06/23/2025
The Work That Changed Me—Through Horses
I thought I understood bodywork.
Touch here. Stretch that. Cue sigh of relief and noble head tilt.
But something shifted.
Not in my hands.
Not in my technique.
In me.
Because this work especially with horses It doesn’t just teach you what to notice.
It teaches you how to listen to things that don’t make noise.
Like how stillness isn’t always peace.
Sometimes it’s a body holding tension like a secret it never learned how to tell.

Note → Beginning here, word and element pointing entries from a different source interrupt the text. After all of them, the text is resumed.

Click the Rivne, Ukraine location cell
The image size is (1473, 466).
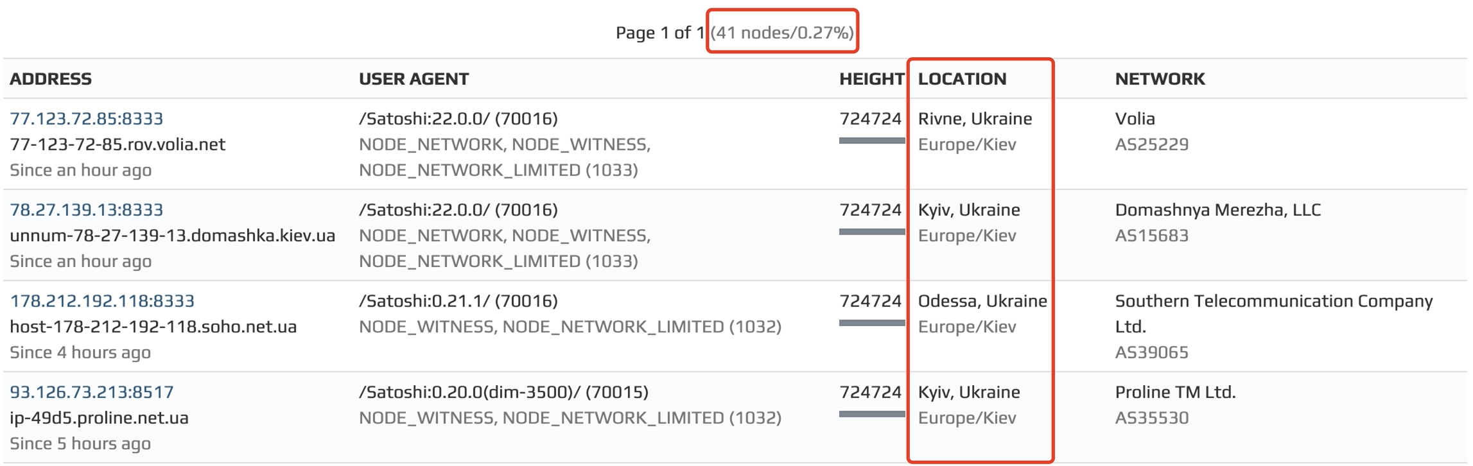975,119
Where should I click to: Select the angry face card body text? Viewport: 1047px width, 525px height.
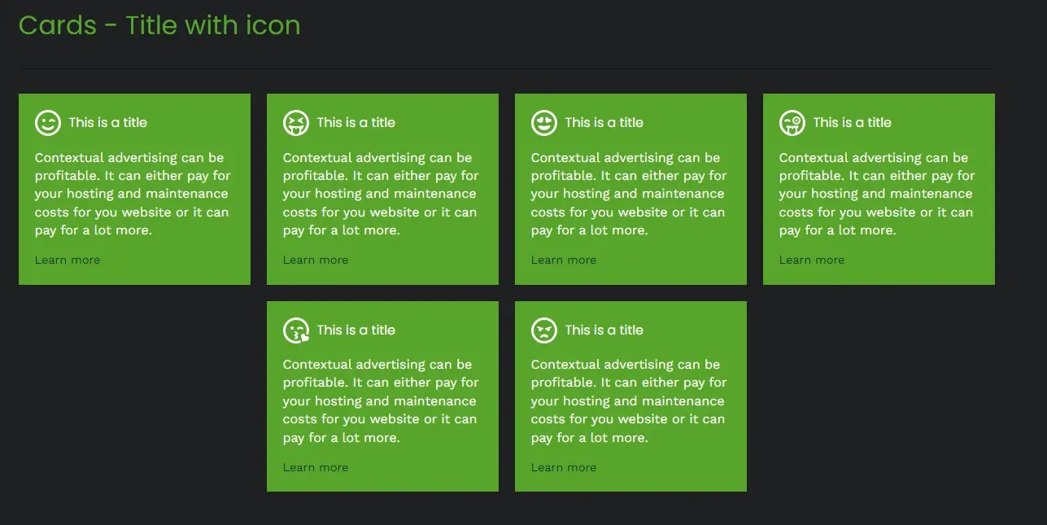pyautogui.click(x=629, y=400)
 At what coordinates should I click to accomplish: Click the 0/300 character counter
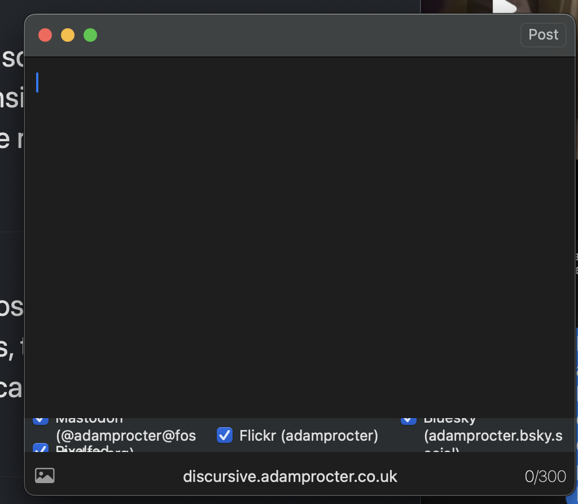tap(545, 476)
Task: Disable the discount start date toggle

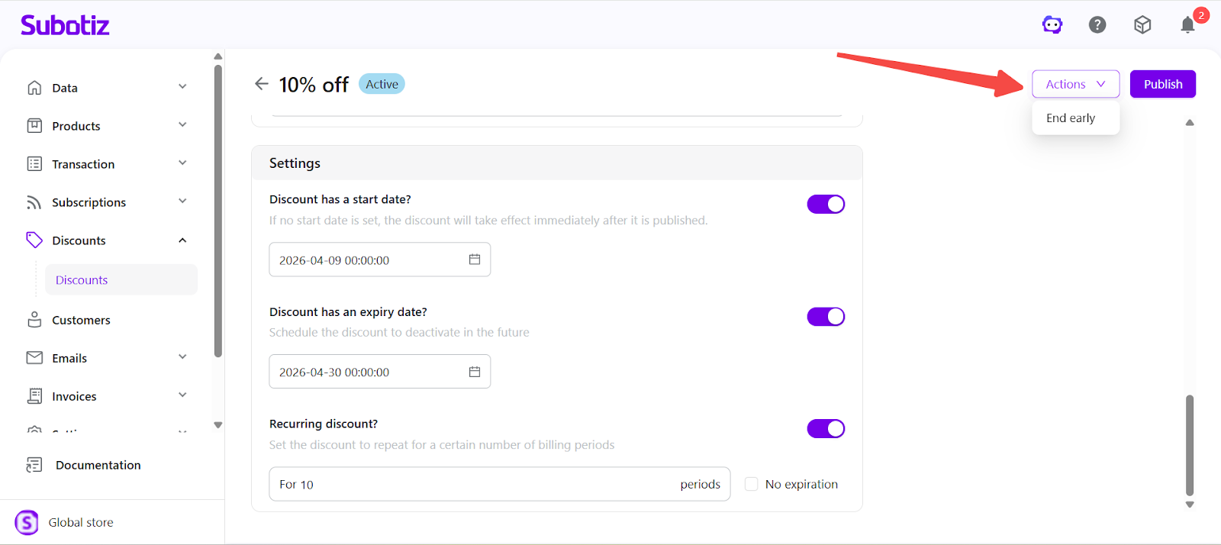Action: click(x=826, y=205)
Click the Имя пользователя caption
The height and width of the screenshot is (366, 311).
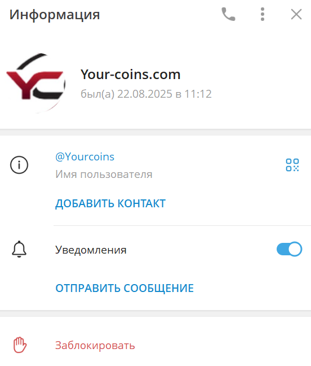click(104, 175)
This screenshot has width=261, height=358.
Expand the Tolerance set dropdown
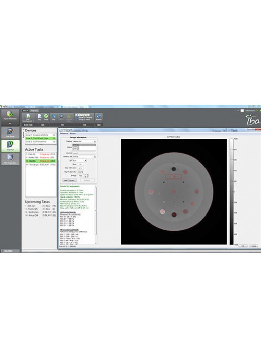pyautogui.click(x=84, y=157)
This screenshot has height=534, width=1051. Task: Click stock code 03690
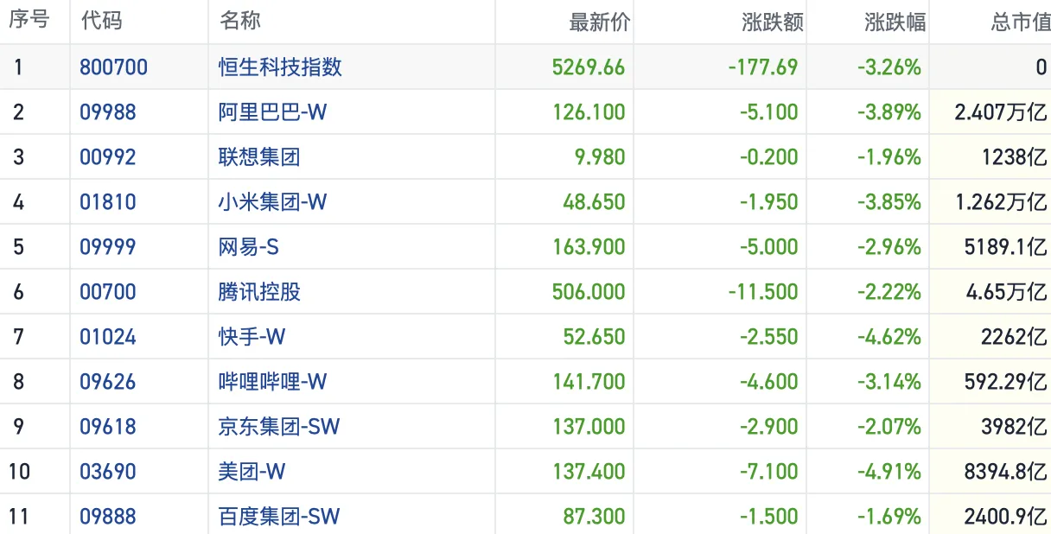108,472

(And wow, does that hit close to home.)
I used to hunt down tight spots like a pirate chasing buried fascia.
Now I ask:
What’s being guarded?
What’s been rehearsed so many times, the horse doesn’t even know it’s bracing anymore?
Some horses melt the second your hand lands—
like they’ve been waiting for someone who doesn’t ask too much too soon.
Others?
They read your energy like a résumé.
And if you pass the vibe check, they might offer a single breath as a peace offering.
Maybe.
And release?
It doesn’t show up like a fireworks display.
Sometimes it’s a tail that stops flicking.
Sometimes it’s the absence of something that’s always been there.
You feel it in your own breath before you see it in theirs.
(Unless you’re holding your breath too. Ask me how I know.)
I used to think bodywork was about doing something to a horse.
Now I’m convinced most of the time, they’re working on me.
Subtle. Quiet. Incredibly patient teachers in 1,200-pound bodies.
This isn’t about fixing.
It’s about permission.
It’s about showing up so calm they stop checking for danger
and so honest they don’t mistake you for it.
Stillness, I’ve learned, isn’t something you give a horse.
It’s what they give you when they decide you’re not interrupting the conversation they’re having with their own body.
And sometimes, they wait you out.
Not because they’re stubborn because they’re smart.
They’ve seen us coming in hot with good intentions and busy minds.
And they know better.
Every session now feels like a conversation in a language I’m only starting to understand.
The muscle shifts, the weight transfers, the blink that lasts half a second too long it all means something.
You just have to shut up long enough to notice.
And sometimes…
I forget that.
Still try to rush the moment. Still mistake quiet for progress.
And then the horse blinks slowly like, “You done?”
I never am. But I try.
So I’ll leave you with this:
When was the last time your horse let go... before you asked them to?
Did you feel it?
Or were you too busy narrating your own good intentions to feel the grace already unfolding beside you?